I need some design help designing a shirt for a cancer patient fundraiser. I have some basic ideas, but my graphic designer go to is off "interning". The printer isn't making much off of this deal and I am taking a zero cut from the shirts. I can do things when I have logos and designs already made, but I suck starting from scratch! If anyone would like to help, please let me know.

Thanks


----------



## Studio ell (Jun 16, 2013)

Do you have an idea you want on it(more than the ribbon)? Maybe some text that must appear on the shirt?
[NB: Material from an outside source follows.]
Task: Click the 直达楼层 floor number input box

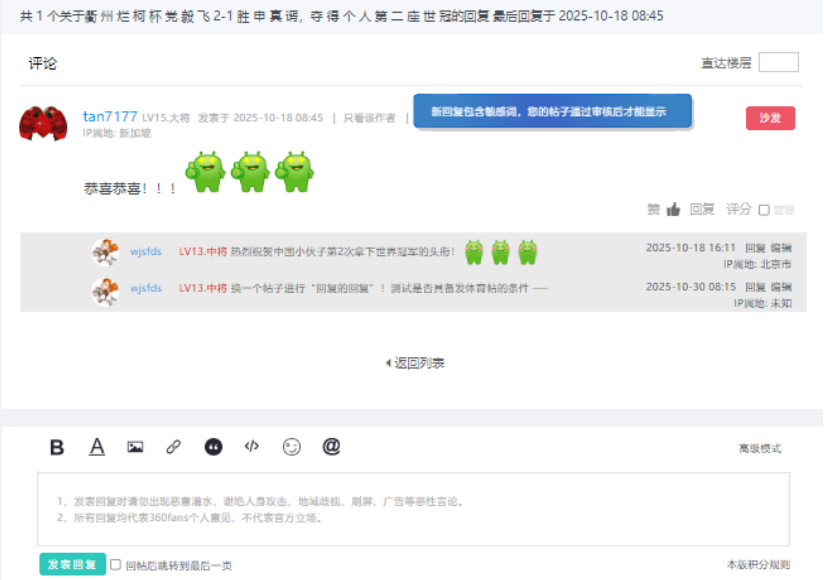Action: pyautogui.click(x=778, y=63)
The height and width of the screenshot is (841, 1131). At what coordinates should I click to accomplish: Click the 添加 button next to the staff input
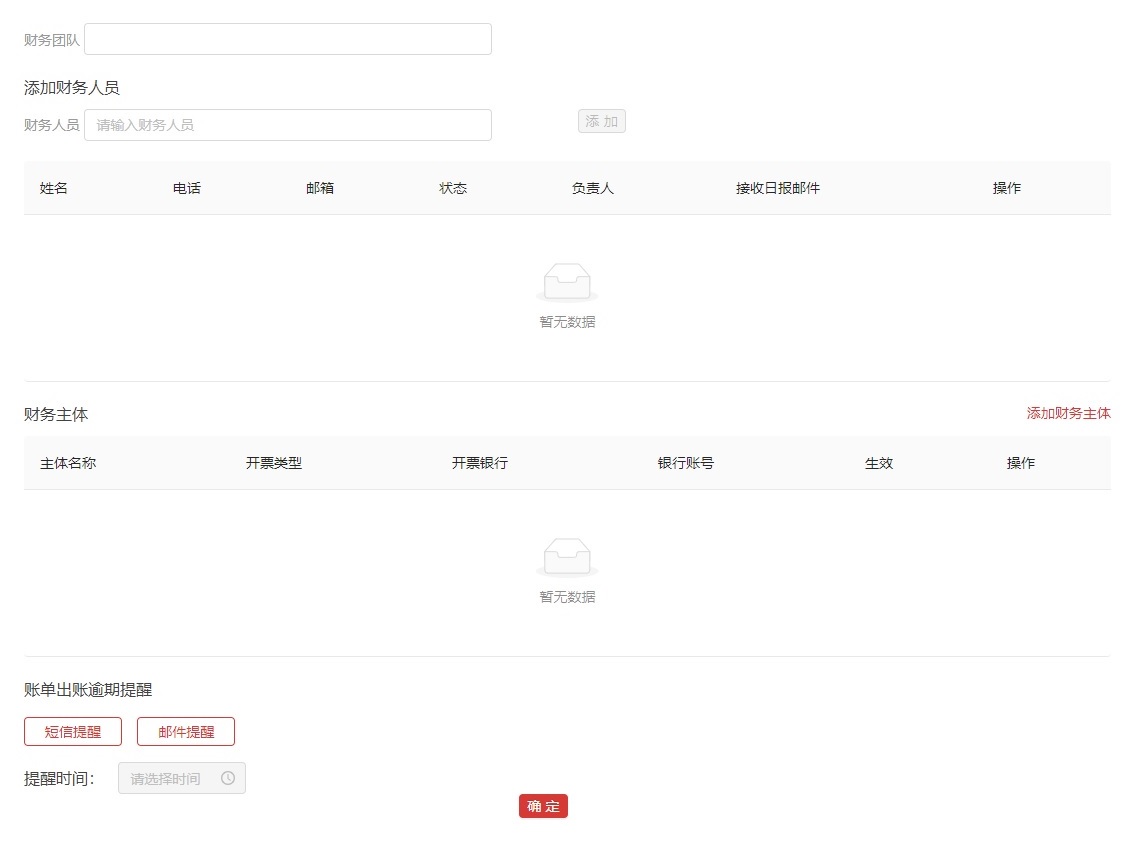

When do you need the design?


----------



## Rodney (Nov 3, 2004)

:: Service request post moved to the proper Service Referrals/Recommendations section of the forum. Read more here  ::​


----------



## rippetm1 (Jan 14, 2011)

Have you found a design email [email protected]

Sent from my DROID BIONIC using T-Shirt Forums


----------



## kcinnick (Oct 24, 2012)

We had a couple of offers but nobody has sent a design, I only have PM box of 5, so that fills up fast...

If anyone wants to contact me my email is Nick at Ferraraleather.com

Here is the message I sent out.

We are actually talking two designs, the patient wanted all of these things on one shirt, but I think it will be too busy.

First design back

Large Cancer ribbon on the back with
The text "We wear Burgundy for Liz"

Second design back

Bible verse with large cross


I Can Do All Things Through Christ Who Gives Me Strength. 

Philippians 4:13

The front she wants a small cancer ribbon on the left chest with "Multiple Myeloma" or "Multiple Myeloma Awareness", both shirt designs .

We have two options on how to do the color, one is to do the design a single color, have burgundy shirts, and print the cancer ribbons with an outline so the shirt will be the fill color of the cancer ribbon. (we were thinking doing half cream/half pink ink)

The second option is a two color design with burgundy and either white or black text to put on different colored shirts.

Let me know what you think, and also what you normal fee's are. I have a good graphic designer, but he is young and during the summers and finals he isn't always available... I can get a lot done when he needs money... I have the full corel 6 suite, and I can do some basic stuff, but from scratch it is just to much for me...


----------



## rippetm1 (Jan 14, 2011)

Send me an email and I will send an idea I just did for another person. See if they would like it [email protected]

Sent from my DROID BIONIC using T-Shirt Forums


----------